THE TASK —
The entries must be restated exactly as written.

━━━ STUDY MATERIAL ━━━

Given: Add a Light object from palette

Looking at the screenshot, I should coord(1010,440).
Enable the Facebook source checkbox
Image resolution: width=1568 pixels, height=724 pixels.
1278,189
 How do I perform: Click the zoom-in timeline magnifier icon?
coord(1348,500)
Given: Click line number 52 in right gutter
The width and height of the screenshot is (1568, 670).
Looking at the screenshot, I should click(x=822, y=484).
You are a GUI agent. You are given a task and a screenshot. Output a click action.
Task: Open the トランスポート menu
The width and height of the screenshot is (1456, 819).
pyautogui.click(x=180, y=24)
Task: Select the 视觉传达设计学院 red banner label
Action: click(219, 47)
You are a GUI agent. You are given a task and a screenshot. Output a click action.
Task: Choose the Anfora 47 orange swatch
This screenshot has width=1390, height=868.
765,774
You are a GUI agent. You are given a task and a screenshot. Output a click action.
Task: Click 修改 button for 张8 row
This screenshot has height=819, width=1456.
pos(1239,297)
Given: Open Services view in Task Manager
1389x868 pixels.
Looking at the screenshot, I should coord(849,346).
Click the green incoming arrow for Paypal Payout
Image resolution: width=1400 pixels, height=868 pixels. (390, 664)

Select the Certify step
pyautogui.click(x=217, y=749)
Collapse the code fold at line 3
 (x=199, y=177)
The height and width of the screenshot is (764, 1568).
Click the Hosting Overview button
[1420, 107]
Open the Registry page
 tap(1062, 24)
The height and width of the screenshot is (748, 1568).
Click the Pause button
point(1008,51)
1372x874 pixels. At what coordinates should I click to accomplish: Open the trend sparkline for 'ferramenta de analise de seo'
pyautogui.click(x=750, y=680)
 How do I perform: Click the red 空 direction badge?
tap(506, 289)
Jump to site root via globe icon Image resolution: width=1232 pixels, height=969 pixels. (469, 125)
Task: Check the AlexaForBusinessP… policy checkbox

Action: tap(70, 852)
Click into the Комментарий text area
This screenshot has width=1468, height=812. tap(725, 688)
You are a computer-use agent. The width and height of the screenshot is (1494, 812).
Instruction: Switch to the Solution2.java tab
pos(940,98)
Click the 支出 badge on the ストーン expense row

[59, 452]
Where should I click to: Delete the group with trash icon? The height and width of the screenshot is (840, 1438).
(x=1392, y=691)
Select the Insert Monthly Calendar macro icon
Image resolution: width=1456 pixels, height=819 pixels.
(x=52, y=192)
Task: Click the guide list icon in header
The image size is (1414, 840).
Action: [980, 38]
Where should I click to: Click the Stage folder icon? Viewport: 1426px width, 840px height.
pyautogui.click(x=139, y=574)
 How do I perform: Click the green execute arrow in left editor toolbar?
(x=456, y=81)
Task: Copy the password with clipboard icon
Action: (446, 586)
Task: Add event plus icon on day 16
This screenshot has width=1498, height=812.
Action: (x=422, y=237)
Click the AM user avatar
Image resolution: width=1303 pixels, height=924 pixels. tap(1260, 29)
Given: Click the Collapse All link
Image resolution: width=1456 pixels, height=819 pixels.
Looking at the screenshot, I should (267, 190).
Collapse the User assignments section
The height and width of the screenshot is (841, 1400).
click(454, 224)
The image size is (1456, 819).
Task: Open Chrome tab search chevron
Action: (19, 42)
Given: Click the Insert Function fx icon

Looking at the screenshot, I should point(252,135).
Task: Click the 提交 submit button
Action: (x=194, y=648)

━━━

RESULT OF THE EXERCISE —
Given: Add a Light object from palette

Looking at the screenshot, I should coord(1010,440).
Enable the Facebook source checkbox
Image resolution: width=1568 pixels, height=724 pixels.
1278,189
 How do I perform: Click the zoom-in timeline magnifier icon?
coord(1348,500)
Given: Click line number 52 in right gutter
The width and height of the screenshot is (1568, 670).
Looking at the screenshot, I should click(x=822, y=484).
You are a GUI agent. You are given a task and a screenshot. Output a click action.
Task: Open the トランスポート menu
The width and height of the screenshot is (1456, 819).
pyautogui.click(x=180, y=24)
Task: Select the 视觉传达设计学院 red banner label
Action: click(219, 47)
You are a GUI agent. You are given a task and a screenshot. Output a click action.
Task: Choose the Anfora 47 orange swatch
This screenshot has width=1390, height=868.
765,774
You are a GUI agent. You are given a task and a screenshot. Output a click action.
Task: Click 修改 button for 张8 row
This screenshot has height=819, width=1456.
pos(1239,297)
Given: Open Services view in Task Manager
1389x868 pixels.
Looking at the screenshot, I should coord(849,346).
Click the green incoming arrow for Paypal Payout
Image resolution: width=1400 pixels, height=868 pixels. (390, 664)

Select the Certify step
pyautogui.click(x=217, y=749)
Collapse the code fold at line 3
 (x=199, y=177)
The height and width of the screenshot is (764, 1568).
Click the Hosting Overview button
[1420, 107]
Open the Registry page
 tap(1062, 24)
The height and width of the screenshot is (748, 1568).
Click the Pause button
point(1008,51)
1372x874 pixels. At what coordinates should I click to accomplish: Open the trend sparkline for 'ferramenta de analise de seo'
pyautogui.click(x=750, y=680)
 How do I perform: Click the red 空 direction badge?
tap(506, 289)
Jump to site root via globe icon Image resolution: width=1232 pixels, height=969 pixels. (469, 125)
Task: Check the AlexaForBusinessP… policy checkbox

Action: tap(70, 852)
Click into the Комментарий text area
This screenshot has width=1468, height=812. tap(725, 688)
You are a computer-use agent. The width and height of the screenshot is (1494, 812).
Instruction: Switch to the Solution2.java tab
pos(940,98)
Click the 支出 badge on the ストーン expense row

[59, 452]
Where should I click to: Delete the group with trash icon? The height and width of the screenshot is (840, 1438).
(x=1392, y=691)
Select the Insert Monthly Calendar macro icon
Image resolution: width=1456 pixels, height=819 pixels.
(x=52, y=192)
Task: Click the guide list icon in header
The image size is (1414, 840).
Action: [980, 38]
Where should I click to: Click the Stage folder icon? Viewport: 1426px width, 840px height.
pyautogui.click(x=139, y=574)
 How do I perform: Click the green execute arrow in left editor toolbar?
(x=456, y=81)
Task: Copy the password with clipboard icon
Action: (446, 586)
Task: Add event plus icon on day 16
This screenshot has width=1498, height=812.
Action: (x=422, y=237)
Click the AM user avatar
Image resolution: width=1303 pixels, height=924 pixels. tap(1260, 29)
Given: Click the Collapse All link
Image resolution: width=1456 pixels, height=819 pixels.
Looking at the screenshot, I should (267, 190).
Collapse the User assignments section
The height and width of the screenshot is (841, 1400).
click(454, 224)
The image size is (1456, 819).
Task: Open Chrome tab search chevron
Action: (19, 42)
Given: Click the Insert Function fx icon

Looking at the screenshot, I should point(252,135).
Task: Click the 提交 submit button
Action: (x=194, y=648)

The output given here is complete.